Members of a Toronto advocacy group installed a white ghost bike near a major road in Milton on Sunday in memory of a Mississauga man who loved to cycle.
Ignacio Viana, 81, went missing on a long bike ride. He was found dead by a passerby in the area of Lower Base Line West, east of Sixth Line, on Thursday, Sept. 23 at about 10:25 a.m., according to Halton Regional Police.
Viana had been reported missing to Peel Regional Police on Sept. 17. He was last seen at his home in Mississauga on that day at about 10 a.m., wearing an orange cycling jersey and riding a grey bicycle.
Family members say they have been told that Viana died of a heart attack and he was found in a ditch by the side of the road. Police have not released his official cause of death.
Viana used to cycle about 50 kilometres a day. Advocacy for Respect for Cyclists (ARC) set up the ghost bike.
When his wife, Nybia Viana, 87, was asked what she will miss about her husband, she said in Spanish: "Everything."
Nybia and Ignacio were from Uruguay and came to Canada in 1976. They were married for 52 years. Ignacio cycled from an early age. Two years ago, he fulfilled a life long dream, which was to go on a trip to Spain and to ride a portion of the Tour de France.
His niece, Nancy Serron, said: "Her favourite thing is when they took off in the car and they went with no particular destination. Sometimes they would go and would go to little towns."
Serron added: "He loved being in the country roads where there are no cars and he could just cycle. When you saw him talk about cycling, which was his passion, you could see a sparkle in his eye."

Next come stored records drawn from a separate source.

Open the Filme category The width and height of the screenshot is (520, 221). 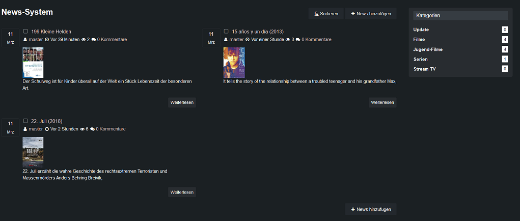419,40
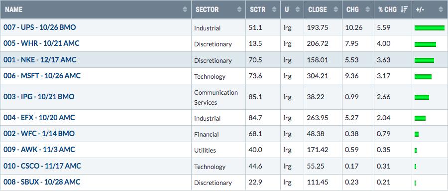Open the 010 - CSCO - 11/17 AMC link
448x191 pixels.
pos(42,166)
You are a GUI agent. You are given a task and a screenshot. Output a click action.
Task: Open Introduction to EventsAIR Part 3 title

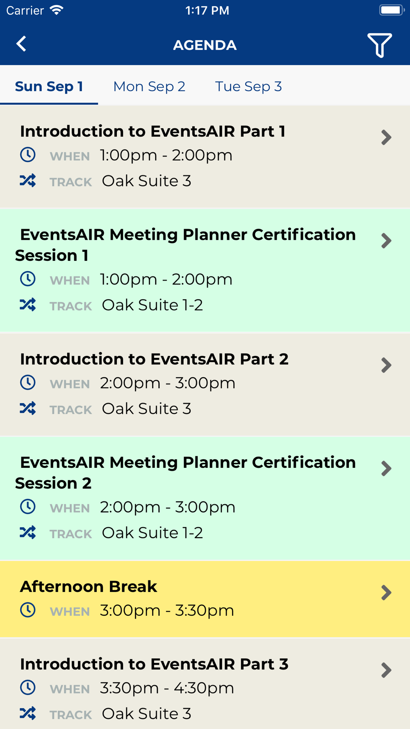pos(154,664)
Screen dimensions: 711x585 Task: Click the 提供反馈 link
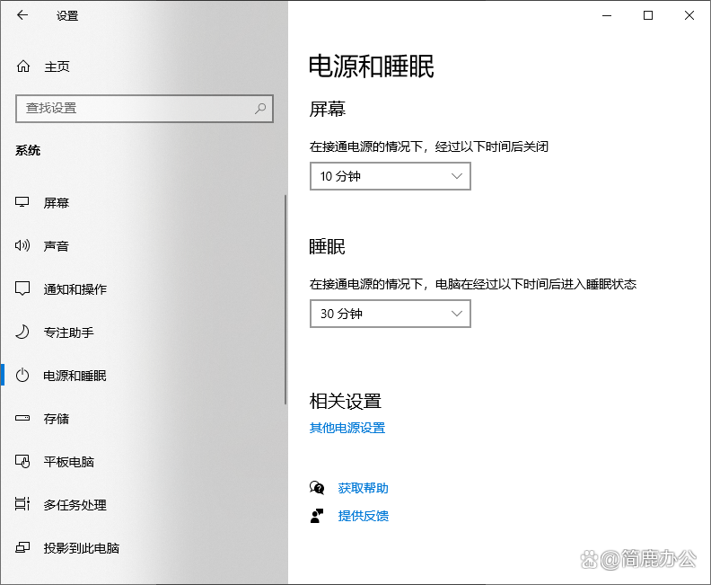tap(363, 516)
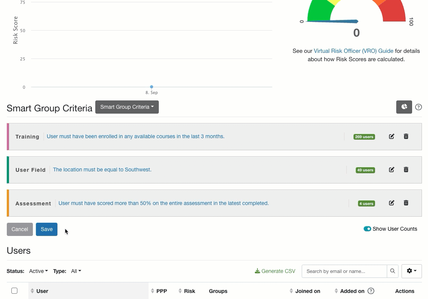Click the download icon next to Generate CSV

coord(257,271)
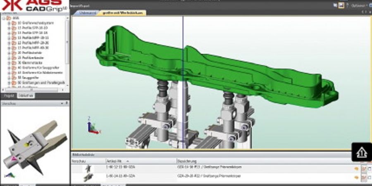Toggle checkbox at end of first library row
Viewport: 372px width, 186px height.
370,169
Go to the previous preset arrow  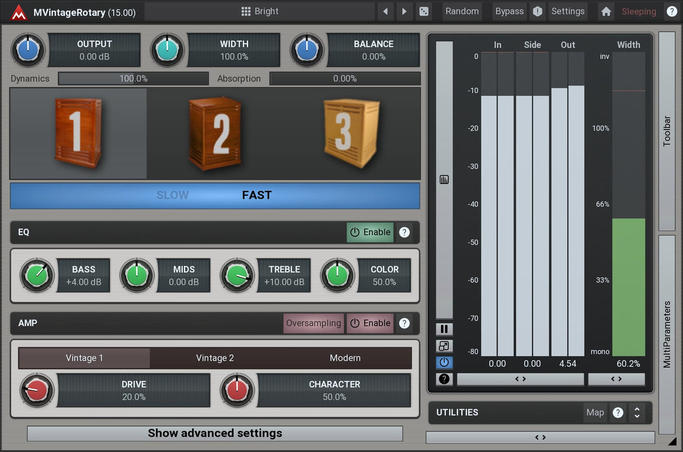tap(385, 11)
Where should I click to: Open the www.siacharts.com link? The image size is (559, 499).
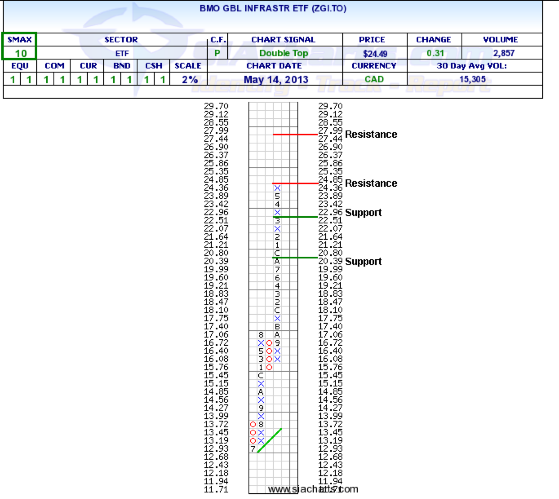313,489
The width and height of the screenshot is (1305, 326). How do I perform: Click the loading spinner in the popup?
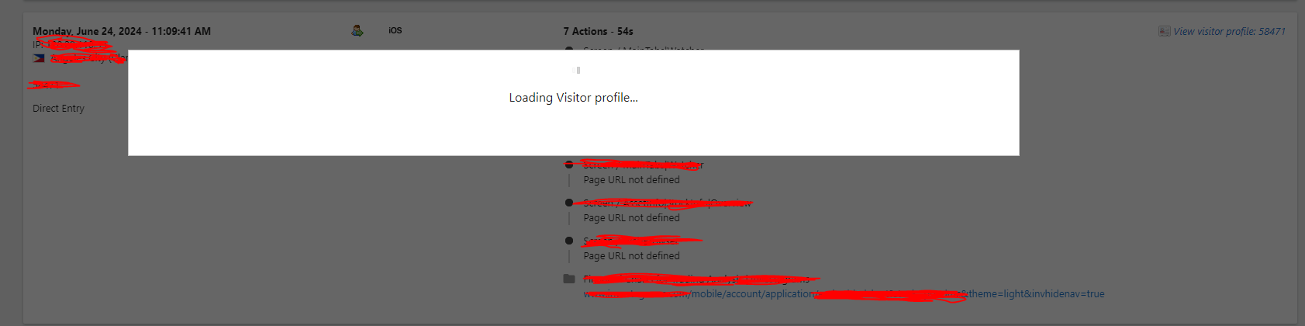pos(576,70)
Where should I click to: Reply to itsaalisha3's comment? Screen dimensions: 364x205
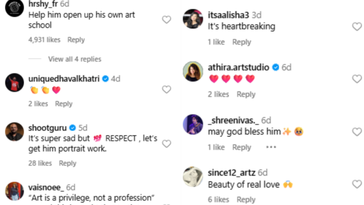pos(241,42)
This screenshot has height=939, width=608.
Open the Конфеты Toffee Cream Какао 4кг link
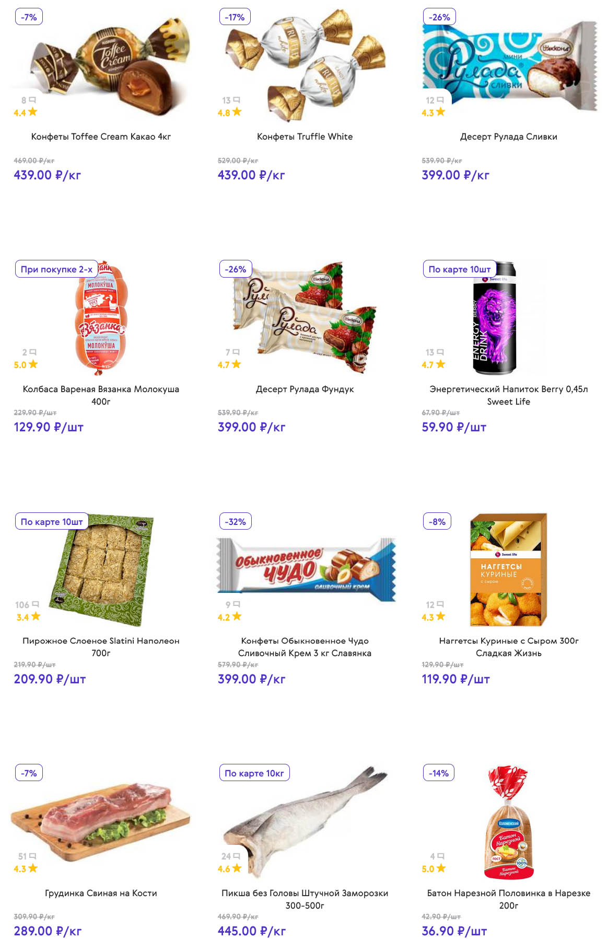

She said Ignacio acted as a father to her because her own father died at a young age. Ignacio was "helpful" and "humble" and never asked for anything in return, she said. "He was there for everybody."
Joey Schwartz, a co-ordinator of ARC, said the ghost bike will serve as a visual reminder. ARC, which began in 1996, describes itself as the people who place white bikes as memorials to fallen cyclists.
"It's nice to remind people that a cyclist died here and died what he liked doing, which was endurance cycling," Schwartz said on Sunday.
Schwartz said Lower Base Line is a busy route for long-distance cyclists that acts as a gateway to parts of Southwestern Ontario.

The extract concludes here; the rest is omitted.